Further, men who completed the AUDIT-C were more likely than women to be heavier drinkers (prevalence of higher scores was 24% vs. 7% among women), Asian subjects were most represented among those with low scores (61% in the 2-point category), and black and Asian subjects were less represented in the very high point range.

Findings also varied by education level and income. For example, those who did not complete high school were overrepresented at the low and high score levels, and high scores (6+) were more represented among those with lowest and highest income levels (less than $30,000/year, more than $120,000/year).

Lifestyle factors also played a role; smokers were more likely to have higher scores, and higher pack-years were associated with higher scores. Some surprises emerged as well, Dr. Chang said, noting that higher levels of physical activity were associated with midrange scores. Reasons for this are unknown, but speculative possibilities include that exercise and moderate drinking may be correlated lifestyle patterns or perhaps those with higher physical activity think that exercise attenuates the effects of alcohol.

As for depression, a past history of that illness was associated with higher prevalence in the low-score groups, and current mild depression was associated with the lowest- and highest-score categories.

The U-shaped curve persisted after adjusting for confounders, although the magnitude in the higher-score group was attenuated, she noted.

Habitual alcohol consumption

Habitual alcohol consumption was measured in all VITAL study subjects, and the preliminary findings also suggest that non-Latino whites (vs. other racial/ethnic groups) and men have the highest prevalence of daily alcohol consumption, and that black and Asian participants have lower prevalence of daily alcohol consumption and are more likely to report never or rarely using alcohol.

Interestingly, in multivariable models adjusting for demographic and other lifestyle and health factors, weekly or daily alcohol use was associated with lower likelihood of mild depressive symptoms when compared with rare use and nonuse of alcohol, and with lower likelihood of problems with interest, sadness, low energy, appetite or weight change, concentration, and psychomotor activity.

As for the relationship between alcohol consumption and mood, there were no significant interactions by age, and generally none by gender, but the threshold for an association between alcohol frequency and scores on the Patient Health Questionnaire (PHQ) – a tool, based in part on DSM criteria, for screening, diagnosing, monitoring, and measuring the severity of depression – did differ by gender. Specifically, weekly use and daily use were significantly associated with lower PHQ scores in men, but only monthly and weekly use were associated with lower PHQ scores in women, she said.

Dr. Chang noted, however, that while the number of subjects who didn’t provide complete information was small (less than 2%), it is important, because those with heavy and problem drinking often do not report their alcohol intake.

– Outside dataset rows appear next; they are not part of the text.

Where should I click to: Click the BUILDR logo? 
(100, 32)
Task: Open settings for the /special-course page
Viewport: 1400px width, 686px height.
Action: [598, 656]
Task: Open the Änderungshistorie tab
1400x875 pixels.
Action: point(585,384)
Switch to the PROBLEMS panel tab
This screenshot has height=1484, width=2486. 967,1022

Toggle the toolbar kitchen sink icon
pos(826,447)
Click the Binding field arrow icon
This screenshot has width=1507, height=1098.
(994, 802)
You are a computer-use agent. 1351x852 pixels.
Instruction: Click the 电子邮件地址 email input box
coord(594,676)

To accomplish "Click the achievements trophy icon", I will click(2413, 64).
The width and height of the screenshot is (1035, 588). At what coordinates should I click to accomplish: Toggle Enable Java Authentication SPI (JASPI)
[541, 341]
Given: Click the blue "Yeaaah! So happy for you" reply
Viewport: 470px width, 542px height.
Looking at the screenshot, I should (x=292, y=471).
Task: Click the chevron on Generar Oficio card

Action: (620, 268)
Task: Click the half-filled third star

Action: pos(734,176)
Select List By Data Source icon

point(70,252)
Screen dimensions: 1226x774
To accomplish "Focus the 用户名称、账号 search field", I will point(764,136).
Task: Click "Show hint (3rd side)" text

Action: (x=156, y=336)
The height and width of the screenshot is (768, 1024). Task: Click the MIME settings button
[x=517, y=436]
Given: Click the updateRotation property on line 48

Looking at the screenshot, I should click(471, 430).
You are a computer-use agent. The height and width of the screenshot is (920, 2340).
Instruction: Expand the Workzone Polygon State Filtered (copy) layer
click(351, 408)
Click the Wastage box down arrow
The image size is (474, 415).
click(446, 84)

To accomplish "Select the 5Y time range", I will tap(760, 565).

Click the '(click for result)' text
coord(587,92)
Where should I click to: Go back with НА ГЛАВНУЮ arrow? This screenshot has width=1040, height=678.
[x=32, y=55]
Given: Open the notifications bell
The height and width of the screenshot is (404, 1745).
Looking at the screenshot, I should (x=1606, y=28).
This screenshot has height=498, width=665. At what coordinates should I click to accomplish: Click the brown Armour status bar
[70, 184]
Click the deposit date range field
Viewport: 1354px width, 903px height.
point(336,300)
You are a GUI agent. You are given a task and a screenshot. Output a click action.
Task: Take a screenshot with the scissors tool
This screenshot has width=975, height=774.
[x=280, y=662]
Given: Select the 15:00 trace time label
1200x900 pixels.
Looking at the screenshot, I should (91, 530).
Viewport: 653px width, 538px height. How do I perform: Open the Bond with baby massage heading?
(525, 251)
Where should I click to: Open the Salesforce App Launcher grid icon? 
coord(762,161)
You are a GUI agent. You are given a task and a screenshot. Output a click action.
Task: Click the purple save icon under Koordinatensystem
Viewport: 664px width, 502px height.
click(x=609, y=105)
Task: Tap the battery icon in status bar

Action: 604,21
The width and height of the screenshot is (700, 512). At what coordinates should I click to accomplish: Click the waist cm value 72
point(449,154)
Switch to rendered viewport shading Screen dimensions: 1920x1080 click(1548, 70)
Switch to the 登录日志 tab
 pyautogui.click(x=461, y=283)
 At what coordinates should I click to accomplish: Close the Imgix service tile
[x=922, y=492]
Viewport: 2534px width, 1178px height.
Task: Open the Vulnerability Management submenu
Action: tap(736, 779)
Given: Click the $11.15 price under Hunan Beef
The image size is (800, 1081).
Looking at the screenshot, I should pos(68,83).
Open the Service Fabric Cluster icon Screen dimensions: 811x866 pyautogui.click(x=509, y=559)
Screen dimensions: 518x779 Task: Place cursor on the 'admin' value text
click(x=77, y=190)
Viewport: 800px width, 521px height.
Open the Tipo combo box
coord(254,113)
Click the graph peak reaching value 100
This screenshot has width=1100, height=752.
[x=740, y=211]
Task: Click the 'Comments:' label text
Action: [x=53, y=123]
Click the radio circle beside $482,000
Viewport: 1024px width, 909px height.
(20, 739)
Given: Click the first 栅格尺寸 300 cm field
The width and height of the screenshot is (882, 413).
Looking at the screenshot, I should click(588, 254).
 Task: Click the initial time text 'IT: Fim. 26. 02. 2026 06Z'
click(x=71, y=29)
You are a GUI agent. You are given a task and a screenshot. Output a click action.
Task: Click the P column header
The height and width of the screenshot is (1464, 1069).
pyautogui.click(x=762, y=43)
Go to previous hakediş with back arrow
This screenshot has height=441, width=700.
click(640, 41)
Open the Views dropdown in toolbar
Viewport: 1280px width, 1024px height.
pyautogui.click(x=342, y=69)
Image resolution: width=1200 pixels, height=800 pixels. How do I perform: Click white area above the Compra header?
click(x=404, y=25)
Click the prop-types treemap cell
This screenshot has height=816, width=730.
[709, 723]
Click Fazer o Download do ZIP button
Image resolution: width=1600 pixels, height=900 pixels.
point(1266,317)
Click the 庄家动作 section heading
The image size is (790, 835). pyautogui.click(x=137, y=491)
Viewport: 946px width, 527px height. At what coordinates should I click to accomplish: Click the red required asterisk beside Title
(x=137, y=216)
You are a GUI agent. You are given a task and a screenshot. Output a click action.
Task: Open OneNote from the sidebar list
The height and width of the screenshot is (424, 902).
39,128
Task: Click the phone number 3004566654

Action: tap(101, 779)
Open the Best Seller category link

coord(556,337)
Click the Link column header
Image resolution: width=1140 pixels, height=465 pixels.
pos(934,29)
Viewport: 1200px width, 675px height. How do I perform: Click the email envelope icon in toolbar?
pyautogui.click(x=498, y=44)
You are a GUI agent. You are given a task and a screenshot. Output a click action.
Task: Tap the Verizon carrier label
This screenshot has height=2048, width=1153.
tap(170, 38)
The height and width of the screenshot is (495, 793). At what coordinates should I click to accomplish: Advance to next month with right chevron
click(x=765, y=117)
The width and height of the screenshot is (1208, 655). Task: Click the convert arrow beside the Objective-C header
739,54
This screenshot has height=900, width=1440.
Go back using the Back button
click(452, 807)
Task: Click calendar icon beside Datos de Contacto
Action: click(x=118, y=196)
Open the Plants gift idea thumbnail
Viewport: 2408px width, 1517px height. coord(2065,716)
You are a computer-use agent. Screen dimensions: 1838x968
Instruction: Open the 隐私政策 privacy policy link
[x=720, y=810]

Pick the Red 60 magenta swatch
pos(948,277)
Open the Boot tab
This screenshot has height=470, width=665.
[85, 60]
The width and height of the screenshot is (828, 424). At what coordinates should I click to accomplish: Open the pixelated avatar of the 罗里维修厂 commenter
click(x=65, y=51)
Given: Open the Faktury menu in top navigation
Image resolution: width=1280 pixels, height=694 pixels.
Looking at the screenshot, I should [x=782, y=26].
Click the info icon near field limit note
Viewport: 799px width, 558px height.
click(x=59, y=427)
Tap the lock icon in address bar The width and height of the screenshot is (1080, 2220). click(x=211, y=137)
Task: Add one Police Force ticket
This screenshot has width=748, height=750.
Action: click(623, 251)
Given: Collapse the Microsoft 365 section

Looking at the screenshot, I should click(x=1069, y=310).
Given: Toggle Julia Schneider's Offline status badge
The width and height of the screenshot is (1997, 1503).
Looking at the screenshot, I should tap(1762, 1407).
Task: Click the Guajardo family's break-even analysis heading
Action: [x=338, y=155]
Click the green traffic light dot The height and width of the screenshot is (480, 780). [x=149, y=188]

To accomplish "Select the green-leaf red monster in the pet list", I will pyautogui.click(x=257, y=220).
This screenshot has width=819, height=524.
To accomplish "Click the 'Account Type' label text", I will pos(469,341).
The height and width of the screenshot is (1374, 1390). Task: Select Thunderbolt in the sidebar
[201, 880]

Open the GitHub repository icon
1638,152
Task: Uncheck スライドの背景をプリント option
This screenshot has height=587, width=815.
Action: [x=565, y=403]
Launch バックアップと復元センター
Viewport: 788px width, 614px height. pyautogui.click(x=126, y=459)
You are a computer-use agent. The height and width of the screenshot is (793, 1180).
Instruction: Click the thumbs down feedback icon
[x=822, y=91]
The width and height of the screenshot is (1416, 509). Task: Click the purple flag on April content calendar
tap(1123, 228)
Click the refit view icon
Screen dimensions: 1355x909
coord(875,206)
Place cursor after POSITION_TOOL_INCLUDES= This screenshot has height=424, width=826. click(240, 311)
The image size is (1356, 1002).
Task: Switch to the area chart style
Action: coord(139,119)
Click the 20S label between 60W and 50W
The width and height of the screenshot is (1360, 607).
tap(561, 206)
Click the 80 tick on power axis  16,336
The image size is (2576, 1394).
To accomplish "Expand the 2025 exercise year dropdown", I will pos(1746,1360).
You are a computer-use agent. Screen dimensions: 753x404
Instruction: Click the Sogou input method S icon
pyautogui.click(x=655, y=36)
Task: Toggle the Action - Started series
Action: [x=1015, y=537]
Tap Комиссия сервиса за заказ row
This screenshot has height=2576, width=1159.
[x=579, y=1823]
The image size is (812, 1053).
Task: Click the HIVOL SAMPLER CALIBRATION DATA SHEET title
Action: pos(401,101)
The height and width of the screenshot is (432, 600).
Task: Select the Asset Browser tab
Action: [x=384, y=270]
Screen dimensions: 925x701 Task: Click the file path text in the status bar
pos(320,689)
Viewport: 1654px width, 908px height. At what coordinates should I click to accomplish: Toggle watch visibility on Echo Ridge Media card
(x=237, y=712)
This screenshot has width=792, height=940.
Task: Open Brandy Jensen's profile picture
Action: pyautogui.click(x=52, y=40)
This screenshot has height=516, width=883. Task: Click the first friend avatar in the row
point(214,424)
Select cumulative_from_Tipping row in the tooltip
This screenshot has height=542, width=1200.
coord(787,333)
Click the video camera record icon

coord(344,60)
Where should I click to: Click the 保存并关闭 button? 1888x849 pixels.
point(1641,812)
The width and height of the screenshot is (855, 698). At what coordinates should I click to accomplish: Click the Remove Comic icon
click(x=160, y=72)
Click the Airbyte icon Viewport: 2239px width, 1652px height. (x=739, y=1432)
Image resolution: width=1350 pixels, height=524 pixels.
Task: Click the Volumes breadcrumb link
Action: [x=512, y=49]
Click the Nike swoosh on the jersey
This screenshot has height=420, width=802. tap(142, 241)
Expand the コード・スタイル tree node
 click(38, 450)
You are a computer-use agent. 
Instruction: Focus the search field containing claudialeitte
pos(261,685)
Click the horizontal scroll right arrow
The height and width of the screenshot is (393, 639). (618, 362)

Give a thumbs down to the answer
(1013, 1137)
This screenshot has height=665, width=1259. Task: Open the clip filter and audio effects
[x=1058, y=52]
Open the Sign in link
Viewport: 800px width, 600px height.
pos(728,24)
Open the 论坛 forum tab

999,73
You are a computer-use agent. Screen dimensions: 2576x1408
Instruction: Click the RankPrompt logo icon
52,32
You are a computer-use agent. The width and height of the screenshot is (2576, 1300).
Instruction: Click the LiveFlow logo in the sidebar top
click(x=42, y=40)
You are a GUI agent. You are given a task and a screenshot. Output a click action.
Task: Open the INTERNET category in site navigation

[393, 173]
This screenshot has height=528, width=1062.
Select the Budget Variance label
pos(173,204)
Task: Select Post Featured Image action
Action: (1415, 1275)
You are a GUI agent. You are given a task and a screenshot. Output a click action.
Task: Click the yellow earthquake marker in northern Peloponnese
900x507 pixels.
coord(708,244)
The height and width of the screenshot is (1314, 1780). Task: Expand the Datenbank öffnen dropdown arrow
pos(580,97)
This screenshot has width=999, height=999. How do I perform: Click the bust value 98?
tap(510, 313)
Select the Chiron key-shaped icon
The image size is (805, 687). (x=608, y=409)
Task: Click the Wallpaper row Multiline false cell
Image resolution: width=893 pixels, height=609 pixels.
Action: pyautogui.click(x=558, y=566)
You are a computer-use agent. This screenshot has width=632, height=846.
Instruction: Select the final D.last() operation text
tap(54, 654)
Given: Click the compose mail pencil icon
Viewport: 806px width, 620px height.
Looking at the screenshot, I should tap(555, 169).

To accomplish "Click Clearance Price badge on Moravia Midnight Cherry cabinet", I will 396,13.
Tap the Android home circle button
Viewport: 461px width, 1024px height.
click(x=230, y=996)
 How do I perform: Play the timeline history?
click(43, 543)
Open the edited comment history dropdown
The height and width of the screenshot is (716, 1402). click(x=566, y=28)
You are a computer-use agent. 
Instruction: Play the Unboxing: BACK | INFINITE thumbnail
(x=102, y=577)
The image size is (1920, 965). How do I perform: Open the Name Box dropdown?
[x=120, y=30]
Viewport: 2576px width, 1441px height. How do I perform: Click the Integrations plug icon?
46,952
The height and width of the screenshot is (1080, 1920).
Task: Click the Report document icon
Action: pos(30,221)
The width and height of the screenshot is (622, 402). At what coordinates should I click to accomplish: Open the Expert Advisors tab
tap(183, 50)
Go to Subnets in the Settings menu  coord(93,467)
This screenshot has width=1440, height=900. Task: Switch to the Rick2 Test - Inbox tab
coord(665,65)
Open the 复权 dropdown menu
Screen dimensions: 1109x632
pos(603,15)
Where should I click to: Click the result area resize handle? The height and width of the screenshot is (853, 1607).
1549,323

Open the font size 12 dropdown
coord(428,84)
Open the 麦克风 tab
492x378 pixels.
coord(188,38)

These early findings underscore the complexity of alcohol use and its effects on older adults. Understanding of the subject and its relationship with depression and anxiety is evolving.

“We’re getting clues,” she said, adding that “this study will really help us a lot, but it’s not a straightforward relationship. … It’s obviously impacted by clinical and personal factors, and we desperately need much greater clarity, because I think that alcohol and drug use will certainly compromise the treatment of depression and anxiety in later life.”

“It’s something that we really need to be aware of,” she said.

Sponsors/collaborators for this study are Brigham and Women’s Hospital and the National Institute of Mental Health. Dr. Chang reported receiving royalties from Up to Date, but had no other relevant disclosures.